Am Airport schnell durch die Corona-Fiebrkontrolle und dann ...
...Anstehen an der Imigration
Am Eingang wartet Ruwan auf uns und schon gings in den klimatisierten Minibus und mit diesem Richtung Anuradhapura. Gefühlt war die gesammte Strecke ein großes Dorf im Dschungel. Die Wohnbebauung am Straßenrand wurde nur höchstselten von Wald unterbrochen. Der Verkehr auf der Straße und die Verkehrsregelauslegungen unseres Fahres veranlassen Sabrina recht schnell, sich auf die Rückbank zu legen. Ein Hingucken ist für sie nicht möglich.

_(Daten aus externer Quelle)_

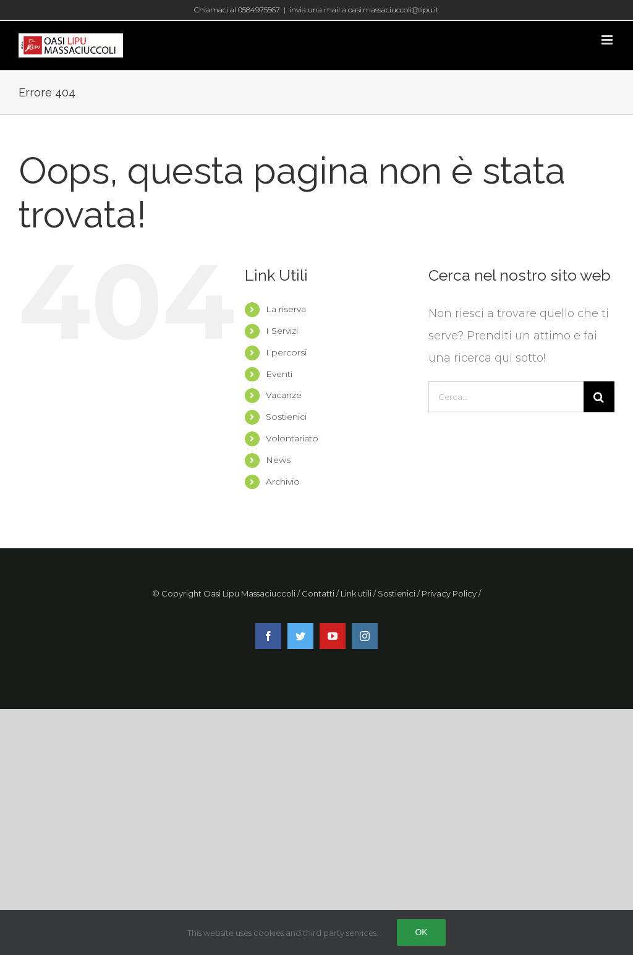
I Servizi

Allerdings läuft man so Gefahr bei der ein oder anderen Notbremsung von eben dieser Bank gegen den Vordersitz katapultiert zu werden.
Mit einer kleinen Pause, in der wir auf die ersten Snacks (was werden wir die noch lieben) und einen Tee eingeladen werden, kommen wir stetig, wenn auch nicht allzu zügig unserem Ziel näher.

Unser Hotel liegt abgelegen im Grünen, direkt am See. Hat einen kleinen Pool und einen überdachten Terrassenbereich für Frühstück und Abendessen. Unser Zimmer liegt im kleinen Garten in einem Extragebäude. Groß, sauber, allerdings nicht allzu stilvoll eingerichtet.
Wir hauen uns erst mal aufs Ohr, bevor wir zu einem „Sundowner-Spaziergang” am See mit Ruwan aufbrechen. Sieht schon großartig aus: Links baden Kinder im See, Affen spielen in den Bäumen und rechts tauchen nach und nach die Dagobas aus dem Dschungel auf. zB die Jethawana Dagoba, die bei ihrer Erbauung nach der Cheops- und Chephren-Pyramide in Gizeh das drittgrößte Bauwerke der Menschheit war.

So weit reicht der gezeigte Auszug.